In recent decades the role of the land surface in the determination of local weather and climate has been increasingly recognised.  As a consequence, general circulation models now include sophisticated parameterisations of the Earth’s land surface and its interaction with the overlying atmosphere.  Despite occupying approximately 10% of the land surface, the representation of croplands in GCMs is almost non-existent. Instead significant cultivated areas are commonly represented by grasslands.  However, both the seasonality and magnitude of the growth of many crop species is different to that of natural grasslands, due to differences in plant physiology and morphology, and the managed nature of agro-ecosystems.  Therefore, a representation of crop growth and development has been added to HadAM3; crop growth and development routines of the General Large Area Model for annual crops (GLAM) were incorporated into the Met Office Surface Exchange Scheme (MOSES).  In the new version of the model, the crop grows in accordance with the simulated weather of HadAM3, thus altering the surface characteristics such as leaf area and canopy height, which may in turn influence the state of the overlying atmosphere.

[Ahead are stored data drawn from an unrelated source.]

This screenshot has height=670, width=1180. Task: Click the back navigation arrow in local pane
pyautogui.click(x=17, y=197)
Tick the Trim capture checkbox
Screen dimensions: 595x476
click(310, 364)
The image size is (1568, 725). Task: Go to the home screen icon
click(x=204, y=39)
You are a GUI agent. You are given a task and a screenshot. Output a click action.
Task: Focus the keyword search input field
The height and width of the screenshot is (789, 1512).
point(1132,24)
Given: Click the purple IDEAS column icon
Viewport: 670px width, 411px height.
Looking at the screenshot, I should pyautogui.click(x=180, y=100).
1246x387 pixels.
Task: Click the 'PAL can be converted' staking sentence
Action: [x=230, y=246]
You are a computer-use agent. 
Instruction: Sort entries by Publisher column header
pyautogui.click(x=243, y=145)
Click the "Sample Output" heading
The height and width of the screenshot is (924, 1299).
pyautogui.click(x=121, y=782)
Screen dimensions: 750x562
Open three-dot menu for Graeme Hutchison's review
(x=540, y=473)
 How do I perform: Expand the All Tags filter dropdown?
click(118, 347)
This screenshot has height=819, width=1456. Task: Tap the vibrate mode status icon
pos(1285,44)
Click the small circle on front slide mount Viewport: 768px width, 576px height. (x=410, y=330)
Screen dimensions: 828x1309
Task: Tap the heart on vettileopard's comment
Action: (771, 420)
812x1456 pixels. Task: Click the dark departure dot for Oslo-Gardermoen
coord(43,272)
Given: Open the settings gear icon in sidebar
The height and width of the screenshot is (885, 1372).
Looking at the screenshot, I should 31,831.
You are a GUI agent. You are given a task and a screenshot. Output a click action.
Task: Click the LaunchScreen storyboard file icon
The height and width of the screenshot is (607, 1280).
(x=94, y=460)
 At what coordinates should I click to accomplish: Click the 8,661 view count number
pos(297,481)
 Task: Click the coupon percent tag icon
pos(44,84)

The figure above shows how the coupled crop model represents the variability in groundnut yield within one GCM grid box. The red line is the observed yield, the black line is the simulated yield with the grey shading showing the spatial standard deviation.

Initially, the groundnut version of GLAM has been incorporated as an example of the behaviour of an annual crop in a GCM.  To satisfactorily include croplands in GCMs, the representation of crop management needs consideration.  However, this study focuses on potential production as determined by the climate.  A potential groundnut growing region was determined based on temperature and soil moisture requirements.  With crops occupying this region, an AMIP integration of the coupled crop-climate model was completed.  The simulated crop growing seasons exhibited large interannual variations in both growing season frequency and crop size, implying that an interactive rather than prescribed representation of crops is required for the complete examination of crop-climate interactions.

3. Assessments of the impacts of climate variability and change on crops

Two aspects of climate change are important for the assessment of impacts on crop yield. Firstly, shifts in mean climate (including changes in CO₂ levels) and in sub-seasonal weather variability will impact crop yield. GLAM already contains parameterisations to account for these effects. Secondly, climate threshold exceedance, such as episodes of high temperature that coincide with critical phases of the crop cycle, can have a huge impact on crop yield. GLAM now has parameterisations for high temperature stress.

Reanalysis data such as ERA40 can be used to simulate crop yields under current climates.  An example of the use of reanalysis data is shown below as correlations between observed and simulated yields (dots indicate 95% significance). The simulated yields were formed from an ensemble mean GLAM simulation of crop yield in Gujarat, India. Time series of yield were formed by driving the crop model with each individual ensemble member.

By using these methods, we can examine the impacts of changes in mean climate, changes in the occurrence of extremes, and temperature threshold exceedance.